__WHAT TO DO__: The answer must be an exact restatement of all the data.

**** SOURCE DATA ****

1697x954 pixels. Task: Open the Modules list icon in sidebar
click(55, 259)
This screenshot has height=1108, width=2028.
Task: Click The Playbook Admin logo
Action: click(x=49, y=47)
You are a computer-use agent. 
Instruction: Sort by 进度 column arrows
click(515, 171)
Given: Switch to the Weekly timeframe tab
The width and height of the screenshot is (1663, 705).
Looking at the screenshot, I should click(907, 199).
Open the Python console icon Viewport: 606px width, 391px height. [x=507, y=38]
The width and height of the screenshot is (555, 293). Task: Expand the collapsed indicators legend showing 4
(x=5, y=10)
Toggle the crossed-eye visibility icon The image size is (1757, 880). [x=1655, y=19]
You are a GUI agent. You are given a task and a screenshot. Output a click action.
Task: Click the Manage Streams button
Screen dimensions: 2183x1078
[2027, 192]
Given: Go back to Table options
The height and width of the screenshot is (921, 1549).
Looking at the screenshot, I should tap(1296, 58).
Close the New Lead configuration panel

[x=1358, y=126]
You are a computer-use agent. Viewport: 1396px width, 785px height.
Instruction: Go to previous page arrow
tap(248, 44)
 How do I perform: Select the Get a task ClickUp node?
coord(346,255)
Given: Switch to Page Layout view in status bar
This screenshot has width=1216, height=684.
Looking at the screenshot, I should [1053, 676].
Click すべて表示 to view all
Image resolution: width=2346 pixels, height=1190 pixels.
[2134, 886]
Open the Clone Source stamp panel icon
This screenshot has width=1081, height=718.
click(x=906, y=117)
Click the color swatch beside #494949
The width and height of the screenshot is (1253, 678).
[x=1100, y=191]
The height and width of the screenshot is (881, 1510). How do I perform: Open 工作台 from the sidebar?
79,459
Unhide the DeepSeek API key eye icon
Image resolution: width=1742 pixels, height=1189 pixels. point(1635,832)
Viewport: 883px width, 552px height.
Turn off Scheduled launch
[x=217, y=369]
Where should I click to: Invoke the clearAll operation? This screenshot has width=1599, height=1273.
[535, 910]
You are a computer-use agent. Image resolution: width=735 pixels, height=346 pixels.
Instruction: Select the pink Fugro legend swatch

****

__ANSWER SPACE__:
1697x954 pixels. Task: Open the Modules list icon in sidebar
click(55, 259)
This screenshot has height=1108, width=2028.
Task: Click The Playbook Admin logo
Action: click(x=49, y=47)
You are a computer-use agent. 
Instruction: Sort by 进度 column arrows
click(515, 171)
Given: Switch to the Weekly timeframe tab
The width and height of the screenshot is (1663, 705).
Looking at the screenshot, I should click(907, 199).
Open the Python console icon Viewport: 606px width, 391px height. [x=507, y=38]
The width and height of the screenshot is (555, 293). Task: Expand the collapsed indicators legend showing 4
(x=5, y=10)
Toggle the crossed-eye visibility icon The image size is (1757, 880). [x=1655, y=19]
You are a GUI agent. You are given a task and a screenshot. Output a click action.
Task: Click the Manage Streams button
Screen dimensions: 2183x1078
[2027, 192]
Given: Go back to Table options
The height and width of the screenshot is (921, 1549).
Looking at the screenshot, I should tap(1296, 58).
Close the New Lead configuration panel

[x=1358, y=126]
You are a computer-use agent. Viewport: 1396px width, 785px height.
Instruction: Go to previous page arrow
tap(248, 44)
 How do I perform: Select the Get a task ClickUp node?
coord(346,255)
Given: Switch to Page Layout view in status bar
This screenshot has width=1216, height=684.
Looking at the screenshot, I should [1053, 676].
Click すべて表示 to view all
Image resolution: width=2346 pixels, height=1190 pixels.
[2134, 886]
Open the Clone Source stamp panel icon
This screenshot has width=1081, height=718.
click(x=906, y=117)
Click the color swatch beside #494949
The width and height of the screenshot is (1253, 678).
[x=1100, y=191]
The height and width of the screenshot is (881, 1510). How do I perform: Open 工作台 from the sidebar?
79,459
Unhide the DeepSeek API key eye icon
Image resolution: width=1742 pixels, height=1189 pixels. point(1635,832)
Viewport: 883px width, 552px height.
Turn off Scheduled launch
[x=217, y=369]
Where should I click to: Invoke the clearAll operation? This screenshot has width=1599, height=1273.
[535, 910]
You are a computer-use agent. Image resolution: width=735 pixels, height=346 pixels.
Instruction: Select the pink Fugro legend swatch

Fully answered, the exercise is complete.